Ada eksperimen menarik : seorang pemenang undian berhadiah senilai Rp 5 milyar dilacak kebahagiaannya 6 bulan setelah ia mendapat hadiah. Apa yang terjadi ? Enam bulan setelah menang hadiah 5 milyar, level kebahagaiaan orang itu SAMA dengan sebelum ia menang undian berhadiah. Itulah efek hedonic treadmill: karena nafsumu terus meningkat, kebahagiaanmu seolah berjalan di tempat, meski income melompat 10 kali lipat. Atau bahkan dapat hadiah 5 milyar. Jadi apa yang harus dilakukan agar kita terhindar dari jebakan hedonic treadmill? Lolos dari jebakan nafsu materi yang tidak pernah berhenti?

Disinilah relevan untuk terus mempraktekan gaya hidup yang minimalis yang bersahaja ( qona’ah ) : sekeping gaya hidup yang tidak silau dengan gemerlap kemewahan materi.

Prinsip hedonic treadmill adalah : more is better. Makin banyak materi yang kamu miliki makin bagus. Jebakan nafsu yang terus membuai. Makin banyak mobil yang kamu miliki, makin bagus. Makin banyak properti yang kamu beli makin tajir. Godaan nafsu kemewahan yang terus berkibar-kibar.

Gaya hidup minimalis punya prinsip yang berkebalikan : less is more. Makin sedikit kemewahan materi yang kamu miliki, makin indah dunia ini. Gaya hidup minimalis yang bersahaja punya prinsip : hidup akan lebih bermakna jika kita hidup secukupnya. When enough is enough.

Prinsip hidup bersahaja, yang tidak silau dengan kemewahan materi, justru akan membawa kita pada kebahagiaan hakiki.

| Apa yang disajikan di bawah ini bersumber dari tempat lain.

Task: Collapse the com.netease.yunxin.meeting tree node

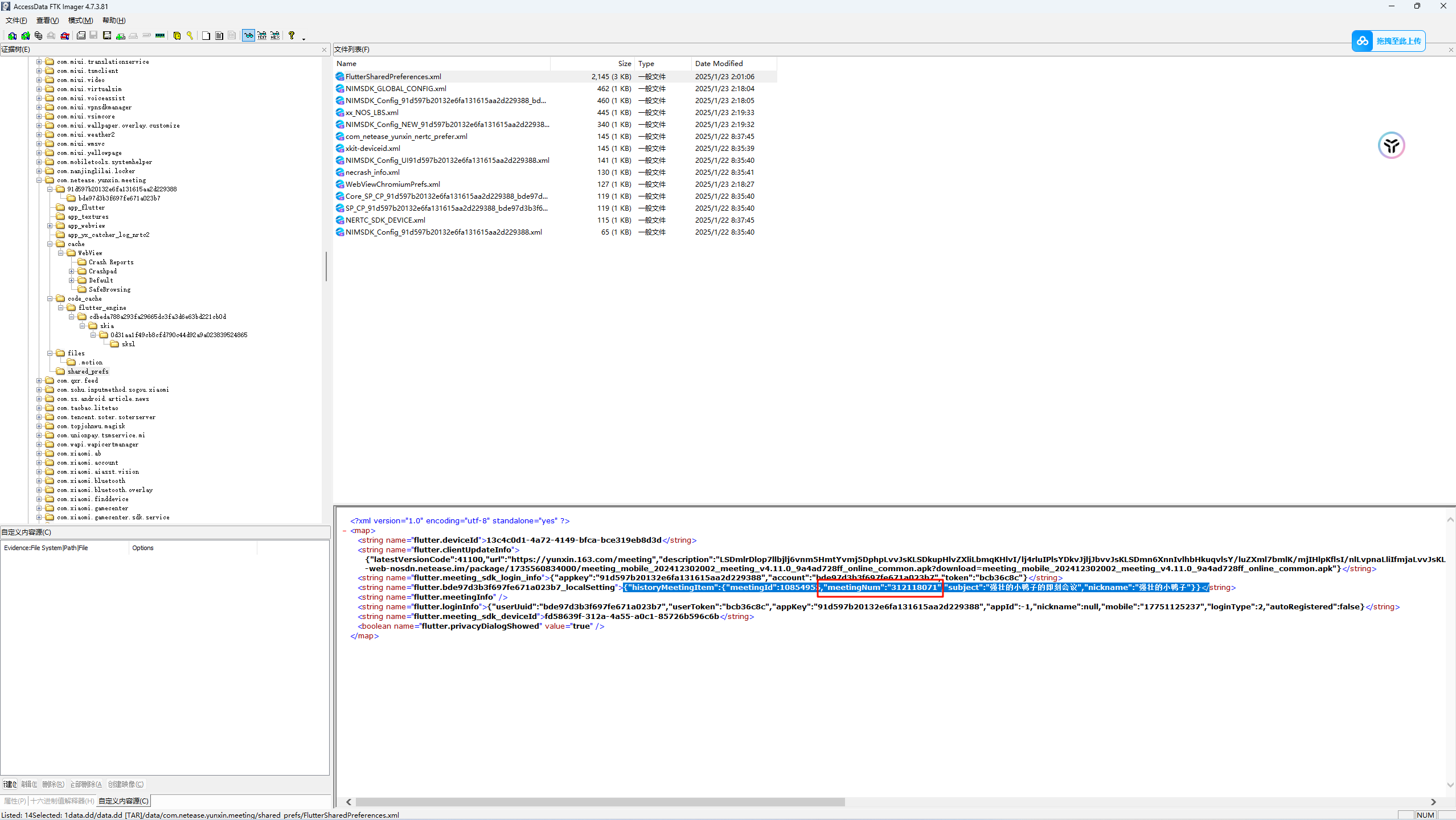Action: tap(39, 180)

Dalam istilah islam kita kenal dengan ” zuhud ” yaitu meletakkan materi duniawi pada tempatnya, sedikit atau banyaknya materi yang dimiliki tidak mengganggu ketaatan kepada Allah dan tidak merubah sikap sederhana dalam prinsip hidup bersahaja (boleh saja income dan materi terus bertambah, tetapi sikap dan gaya hidup tidak boleh berubah)

Sebab pada akhirnya, bahagia itu sederhana. Acapkali kita terlalu jauh mencari kebahagiaan yang mana sebenarnya hal tersebut sering kita jumpai dalam kehidupan sehari-hari. Akan tetapi, karena mindset kita yang selalu mengabaikannya atau bahkan memandang rendah nilai kebahagiaannya, maka yang banyak terjadi hanyalah sebuah pengejaran kebahagiaan semu. 

Maka seharusnya kita patut bertanya pada diri kita, seberapa sadarkah kita selama ini dalam menghargai, memaksimalkan dan bersyukur terhadap apa yang kita punyai sekarang?
 
Selamat menemukan kebahagiaan yang bersahaja.